» **Assigned task A**
From the parenting forum thread, copy the stretch from "Actually, when I" through "for the world." word for word.
» **Assigned task B**
In the parenting forum thread, how large is the age gap between the writer's two children?
» **Assigned task C**
Continue the parenting forum thread from where it stops.

» **Given text**

When he was three months old, I went back to high school during the day. My spouse watched him during the day and worked nights to support us and I watched the baby in the evenings. It was hard but we made it work and didn't rely on social services to get it done. Things were actually good between us then and we leaned a lot on each other and made it work. 

I finished high school and, I went on to college. I worked a full-time job in the government during every break between semesters, graduated college with Honours and got a job for a local prestigious law firm soon after. 

He hasn't slowed me down any. He's an awesome kid, brings in A's and B's, loves animals and has a very mature sense of humour. He's nearly ten now and is the pre-puberty stage is driving me a bit bonkers with the attitude but he is his mother's son lol. His wit, sarcasm and mouthiness is all me for better and for worse. Quite often it makes me laugh. He also looks just like me - well, if I were a young boy lol. As a big brother, he's also quite the nurturer (most of the time).

As for my second, I had him in 2012, I was 26. He is the third love of my life. I also am enjoying motherhood more this time around as I'm a SAHM right now. And while I had my head on straight when I had my first - I am even better at it because of experience and emotional maturity that comes with time. There is an 8 1/4 year gap between my kids. The youngest takes after their father in looks, but is a total "mamma's boy". He's only eighteen months but is chatty and funny as far as toddlers go, he is always trying to make us laugh. He wasn't planned either but neither of my kids are mistakes. I'm pro-choice and chose to have both of them. I didn't plan for either of them to be here but I wouldn't have it any other way.

Actually, when I had my first, I figured he'd be an only child and was for years. I didn't dream of having more. Since I've had my second son, I could easily picture myself stopping at 2 or having 2 more. You don't know what you'll do, feel or want until it's there sometimes and until it is, it's all speculation.


----------



## Tess112

Nope. Sometimes there are moments when I might *think* I regret it, but it's only briefly. I love my daughter, and wouldn't give her up for the world.

» **Material provided**

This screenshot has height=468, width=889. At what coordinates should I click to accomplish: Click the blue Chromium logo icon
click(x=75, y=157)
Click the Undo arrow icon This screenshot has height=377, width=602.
--
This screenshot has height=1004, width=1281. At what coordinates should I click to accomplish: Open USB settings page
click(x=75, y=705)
...
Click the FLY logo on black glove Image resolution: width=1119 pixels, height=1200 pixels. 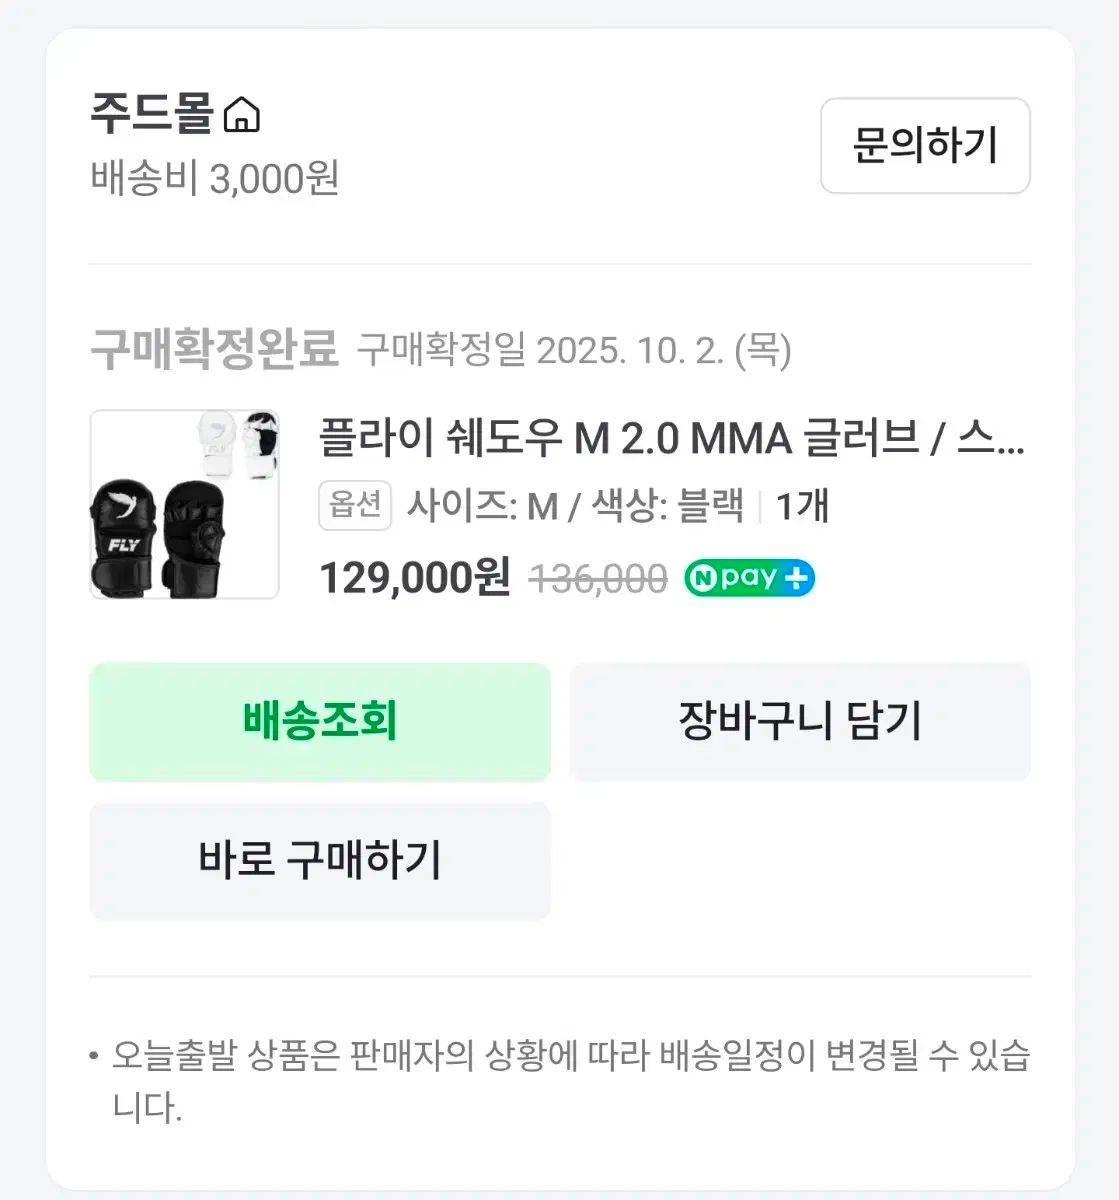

» **Answer space A**
Actually, when I had my first, I figured he'd be an only child and was for years. I didn't dream of having more. Since I've had my second son, I could easily picture myself stopping at 2 or having 2 more. You don't know what you'll do, feel or want until it's there sometimes and until it is, it's all speculation.


----------



## Tess112

Nope. Sometimes there are moments when I might *think* I regret it, but it's only briefly. I love my daughter, and wouldn't give her up for the world.

» **Answer space B**
8 1/4 years.

» **Answer space C**
I am disappointed that I can't have more children.


----------



## Anonymous07

jld said:


> I don't regret being a parent at all, but be ready to give away your life, at least for a while.
> 
> To be really controversial, if you do not feel like you are giving away your life, at least some of the time, you may not be doing it right.
> 
> I do remember at one point, when I had mostly young kids, just fantasizing about having my own apartment, with just the food I liked, regardless of healthfulness, and my own couch and TV with cable, to watch whatever I liked. The apartment had carpeting (we have a son with allergies, so carpet is not good) and it was quiet. Heaven.


:lol: :iagree:

Love the last part of this. I have an 8 month old and sometimes fantasize about being alone and doing my own thing, especially since he has such horrible separation anxiety right now. BUT, I wouldn't trade the kid for anything. Life as a mom is definitely a lot different from before, but I love watching my son grow up.


----------



## NobodySpecial

I have never regretted becoming a parent. But my child free by choice friend has never regretted not. It is a personal decision.


----------



## SimplyAmorous

IGSIMB said:


> *This is the forbidden question, did you ever had any regrets towards being a parent?*










and we have 



> *I am not yet a parent and I will not take it personally if someone tells me that I should stay child-free.
> Is it an easy choice for most people?*


 I had a burning desire to have kids.. not the norm I suppose.. nothing wrong with being childless..we should all pursue what will bring us happiness and fulfillment in this life..and find a partner on the same page...to take that journey with us. 

Even in my teens I KNEW I wanted a family -at the very least 3 kids... I was an only child & always hated that...I grew up envying some of my friends & their big boisterous families.. I WANTED that for my own life....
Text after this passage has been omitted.